Duitsland wil samen met Nederland plofkraken aanpakken

Dit jaar zijn tot nu toe 62 Nederlanders aangehouden voor het plegen van plofkraken in Duitsland. Dat zijn er meer dan in heel 2022. De autoriteiten van beide landen gaan met elkaar in overleg om te kijken hoe onder andere een betere informatie-uitwisseling het aantal plofkraken kan terugdringen.

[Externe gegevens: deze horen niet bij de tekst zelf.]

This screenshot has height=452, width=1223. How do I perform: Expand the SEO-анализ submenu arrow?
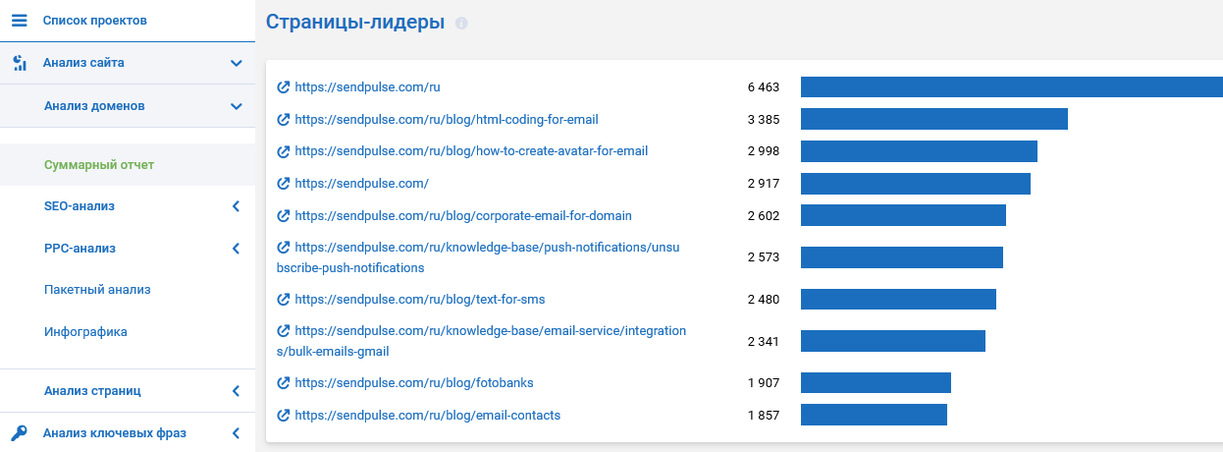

De plofkrakers komen voornamelijk uit Utrecht en behoren tot een systeem van criminele samenwerkingsverbanden, waar de politie maar weinig grip op krijgt. Ze slaan toe in Duitsland omdat geldautomaten daar over het algemeen minder goed beveiligd zijn dan in Nederland. Er worden zware explosieven gebruikt, waardoor ook de veiligheid van omwonenden en voorbijgangers in het geding is. Daarnaast wordt natuurlijk een enorme materiële schade veroorzaakt.

Betere samenwerking
In heel Duitsland vonden vorig jaar zo’n 450 plofkraken plaats, waarvan 180 in het naast Nederland gelegen Noordrijn-Westfalen. Dit jaar gaat het al om 142 plofkraken, waarvan 58 in de meest geteisterde deelstaat. Dinsdag sprak het deelstaatbestuur met de gemeente Utrecht om te kijken of het probleem met een betere samenwerking is aan te pakken. Zo wil Utrecht graag weten wie in Duitsland veroordeeld worden, zodat de criminelen bij de terugkeer naar Nederland opgenomen kunnen worden in een persoonsgerichte aanpak om recidive terug te dringen. Vorig jaar werden zestig Nederlanders in Duitsland opgepakt. Dit jaar is dat aantal al overschreden. De helft van de verdachten komt uit Utrecht. Dinsdagochtend werden nog vijf verdachten aangehouden bij invallen in Amsterdam, Helmond en Utrecht. Zij zouden meer dan twintig plofkraken hebben gepleegd en daarbij ruim een miljoen euro hebben buitgemaakt. Recent werd nog een bende opgerold die geldautomaten had aangeschaft om te oefenen met explosieven.